Prices for crude oil and other commodities are higher, but a gloomy day dawns over Bay Street with more bad news from the mining sector and health-sciences company MDS Inc.

Rio Tinto Group is cutting 14,000 jobs worldwide and reducing capital spending, with Canada taking an as-yet unspecified proportion of the cutback. The London-based global miner, afflicted by weak metal prices and weighed down by debt from last year's US$38-billion acquisition of Alcan, says the scale of its cuts looks dramatic but it expects similar moves across the industry.

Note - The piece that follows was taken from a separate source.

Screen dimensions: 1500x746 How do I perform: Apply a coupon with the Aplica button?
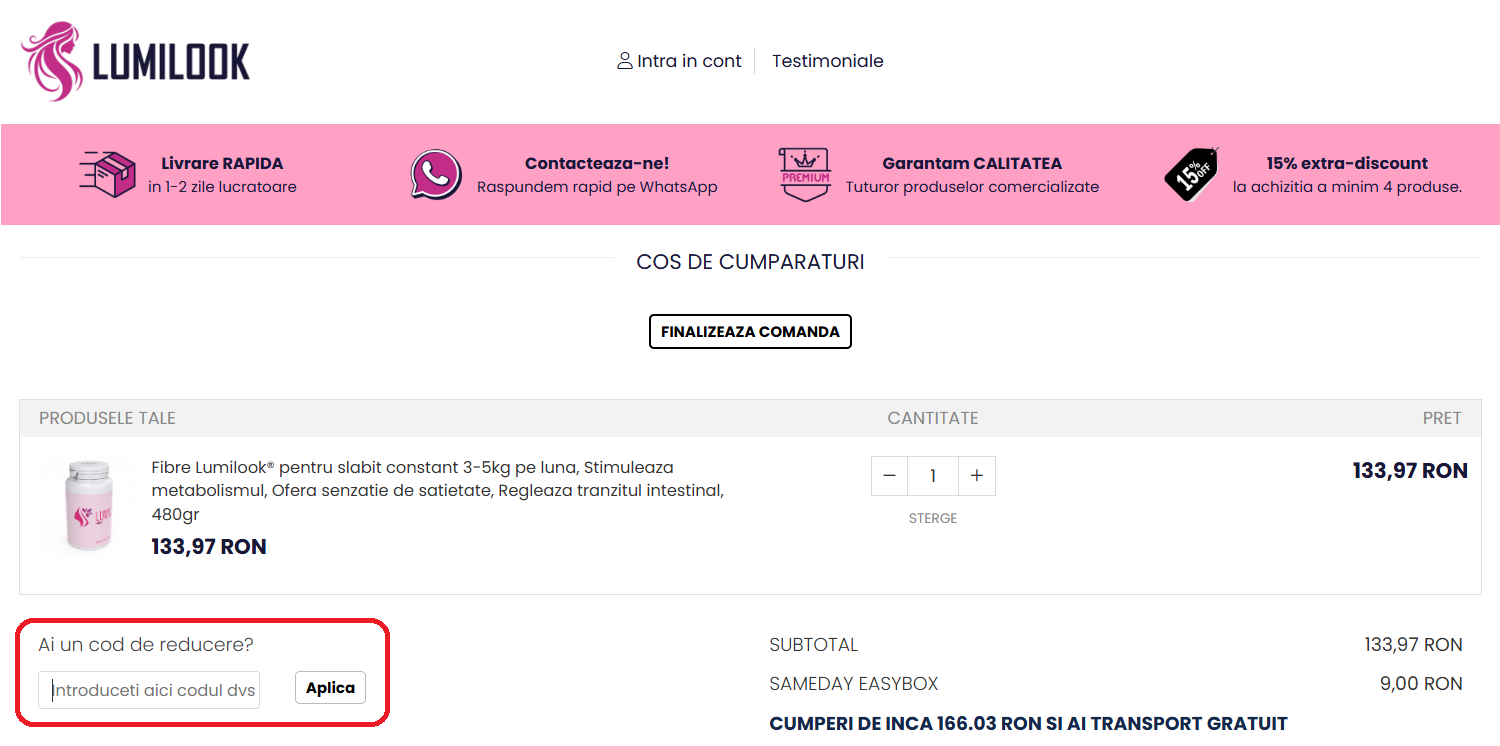330,687
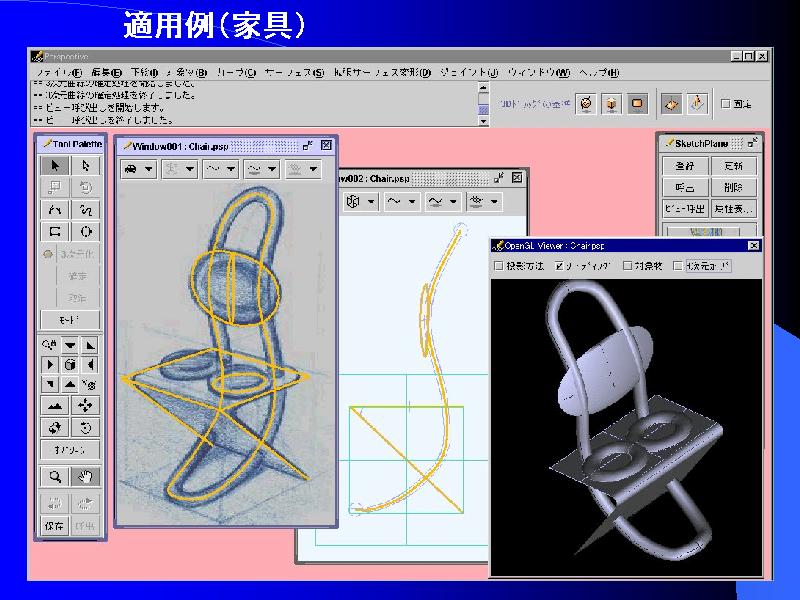Screen dimensions: 800x600
Task: Activate the magnifier zoom tool
Action: pyautogui.click(x=55, y=476)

MDS disclosed its revenue and operating profit are below previous guidance, and it is taking a US$260-million tax writeoff of the MAPLE medical-isotope reactor, along with a goodwill writedown of as much as $370 million at its MDS Pharma Services division.

The Canadian dollar opened at 79.53 cents US, up 0.45 cent after losing 0.66 cent yesterday as the Bank of Canada cut its policy interest rate by three-quarters of a percentage point while declaring the country is "entering a recession."

Crude oil is up $2.25 at US$44.32 a barrel on the New York Mercantile Exchange, as traders look ahead to an expected production-quota cut next week by the Organization of Petroleum Exporting Countries. Gold gained $16.90 to US$791.10 an ounce and copper was up two cents to US$1.4635 a pound.

U.S. stock futures moved higher as lawmakers agreed in principle to speed loans to the struggling carmakers, in an effort to preserve jobs and prop up the economy. However, resistance to the bailout remains, especially from laissez-faire Republicans.

In Canada, Prime Minister Stephen Harper said there will be no blank cheque for automakers and he wants to see the U.S. aid package before acting on the Detroit Three's plea for billions of dollars in help from Ottawa.

New York's Dow Jones industrial average lost 243 points yesterday after a 298-point gain on Monday. Toronto's S&P/TSX fell 170 points yesterday after starting the week with a 450-point rise.

Overseas, Hong Kong's Hang Seng index closed up 5.6 per cent while Japan's Nikkei 225 added 3.2 per cent.

European bourses were shaky as traders cashed in on two days of solid gains. The FTSE-100 was down 0.1 per cent early in the afternoon in London, while Germany's DAX was down 0.5 per cent and the French CAC-40 was flat.

French stocks were hurt by a 2.7 per cent one-month drop in industrial output in October, pulled down by the car industry.